Your objective: Reproduce all of the rows below word for word, leaving out nothing and changing nothing.

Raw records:
::::::::::
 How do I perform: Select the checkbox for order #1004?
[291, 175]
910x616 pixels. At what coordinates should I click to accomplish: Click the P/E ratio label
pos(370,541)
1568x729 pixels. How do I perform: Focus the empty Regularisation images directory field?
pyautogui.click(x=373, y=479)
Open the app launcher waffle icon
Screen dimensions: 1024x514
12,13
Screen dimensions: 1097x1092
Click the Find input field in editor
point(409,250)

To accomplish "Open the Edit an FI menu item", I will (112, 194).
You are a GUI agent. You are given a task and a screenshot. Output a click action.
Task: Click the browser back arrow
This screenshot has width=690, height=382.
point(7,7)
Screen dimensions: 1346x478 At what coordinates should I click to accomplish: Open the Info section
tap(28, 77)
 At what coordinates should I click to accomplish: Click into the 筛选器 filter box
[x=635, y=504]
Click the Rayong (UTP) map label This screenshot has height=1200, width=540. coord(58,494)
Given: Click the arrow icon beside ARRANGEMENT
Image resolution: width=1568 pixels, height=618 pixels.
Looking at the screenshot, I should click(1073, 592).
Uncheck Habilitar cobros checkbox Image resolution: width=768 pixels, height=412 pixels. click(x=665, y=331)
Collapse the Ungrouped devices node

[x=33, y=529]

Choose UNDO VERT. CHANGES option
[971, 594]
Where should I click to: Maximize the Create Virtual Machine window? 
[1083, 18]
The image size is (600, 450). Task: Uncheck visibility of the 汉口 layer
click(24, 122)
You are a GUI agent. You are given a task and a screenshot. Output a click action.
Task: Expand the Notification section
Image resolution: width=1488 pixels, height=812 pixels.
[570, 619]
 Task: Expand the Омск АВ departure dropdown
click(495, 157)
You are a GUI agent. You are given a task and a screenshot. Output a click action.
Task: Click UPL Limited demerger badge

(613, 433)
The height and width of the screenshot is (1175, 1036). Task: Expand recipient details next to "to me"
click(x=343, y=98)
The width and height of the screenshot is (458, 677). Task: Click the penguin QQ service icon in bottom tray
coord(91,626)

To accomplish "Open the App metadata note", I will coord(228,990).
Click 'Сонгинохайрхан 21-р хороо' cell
::::::::::
Written answer:
 How do I perform: Select the checkbox for order #1004?
[291, 175]
910x616 pixels. At what coordinates should I click to accomplish: Click the P/E ratio label
pos(370,541)
1568x729 pixels. How do I perform: Focus the empty Regularisation images directory field?
pyautogui.click(x=373, y=479)
Open the app launcher waffle icon
Screen dimensions: 1024x514
12,13
Screen dimensions: 1097x1092
Click the Find input field in editor
point(409,250)

To accomplish "Open the Edit an FI menu item", I will (112, 194).
You are a GUI agent. You are given a task and a screenshot. Output a click action.
Task: Click the browser back arrow
This screenshot has width=690, height=382.
point(7,7)
Screen dimensions: 1346x478 At what coordinates should I click to accomplish: Open the Info section
tap(28, 77)
 At what coordinates should I click to accomplish: Click into the 筛选器 filter box
[x=635, y=504]
Click the Rayong (UTP) map label This screenshot has height=1200, width=540. coord(58,494)
Given: Click the arrow icon beside ARRANGEMENT
Image resolution: width=1568 pixels, height=618 pixels.
Looking at the screenshot, I should click(1073, 592).
Uncheck Habilitar cobros checkbox Image resolution: width=768 pixels, height=412 pixels. click(x=665, y=331)
Collapse the Ungrouped devices node

[x=33, y=529]

Choose UNDO VERT. CHANGES option
[971, 594]
Where should I click to: Maximize the Create Virtual Machine window? 
[1083, 18]
The image size is (600, 450). Task: Uncheck visibility of the 汉口 layer
click(24, 122)
You are a GUI agent. You are given a task and a screenshot. Output a click action.
Task: Expand the Notification section
Image resolution: width=1488 pixels, height=812 pixels.
[570, 619]
 Task: Expand the Омск АВ departure dropdown
click(495, 157)
You are a GUI agent. You are given a task and a screenshot. Output a click action.
Task: Click UPL Limited demerger badge

(613, 433)
The height and width of the screenshot is (1175, 1036). Task: Expand recipient details next to "to me"
click(x=343, y=98)
The width and height of the screenshot is (458, 677). Task: Click the penguin QQ service icon in bottom tray
coord(91,626)

To accomplish "Open the App metadata note", I will coord(228,990).
Click 'Сонгинохайрхан 21-р хороо' cell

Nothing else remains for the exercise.